According to a new interview with Iron Man 3 writer Drew Pearce and writer/director Shane Black, the pair would have liked to include elements of the classic "Demon in a Bottle" story from Iron Man #120-128.

That the story would serve to inform the plot was one of the earliest rumors surrounding the film, and one that dogged production for long after a number of people involved with the movie denied it was being adapted. Eventually everyone realized there simply wasn't enough room for such an emotionally challenging story to appear in a movie that was already packed to the gills with villains, armors and other subplots.

That's not always been the case, though, and Pearce admitted in an interview with a stringer for Comic Book Movie that "In our first draft Tony was a bit more rock 'n' roll," but that the character's alcoholism ran afoul of Disney's internal censors.

"Even if you look at the websites of the mommy bloggers they say, you know, 'Watch out, mom's!
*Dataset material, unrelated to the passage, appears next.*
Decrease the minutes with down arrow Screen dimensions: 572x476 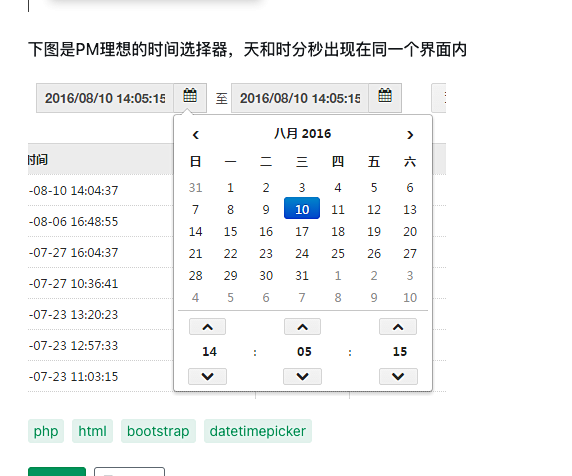302,376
Tony drinks in this movie!' It's amazing. There's one or two scenes in this movie where he picks up a drink and it'll be in those blogs," Black said. While he said there's only a glass of wine in Iron Man 3, he still expects that to be an issue, adding, "so they'll say 'watch out because he drinks'. It's pretty amazing because it used to be you drank all the time in movies."

That isn't to say that Disney was uncomfortable with a bit of moral ambiguity from Tony Stark--just that alcoholism wasn't a direction they were willing to take it. "I think we were just told by the studio that we should probably paint Tony Stark as being kind of an industrialist and a crazy guy, or even a bad guy at some points, but the Demon in a Bottle stuff of him being an alcoholic wouldn't really fly," Black said.

Added Pearce, "It's also kind of a 'pick your battles' thing; alcoholism is a massive problem but it's also not the best villain for a movie."

All of this, of course, doesn't mean that Disney won't eventually change course, especially if the franchise is eventually perceived to be in need of a revitalizing chapter.

"I wouldn't be surprised if at some point someone wanted to make a movie and they'd run out of directions for the character, then they've still got Demon in a Bottle," Black told the site.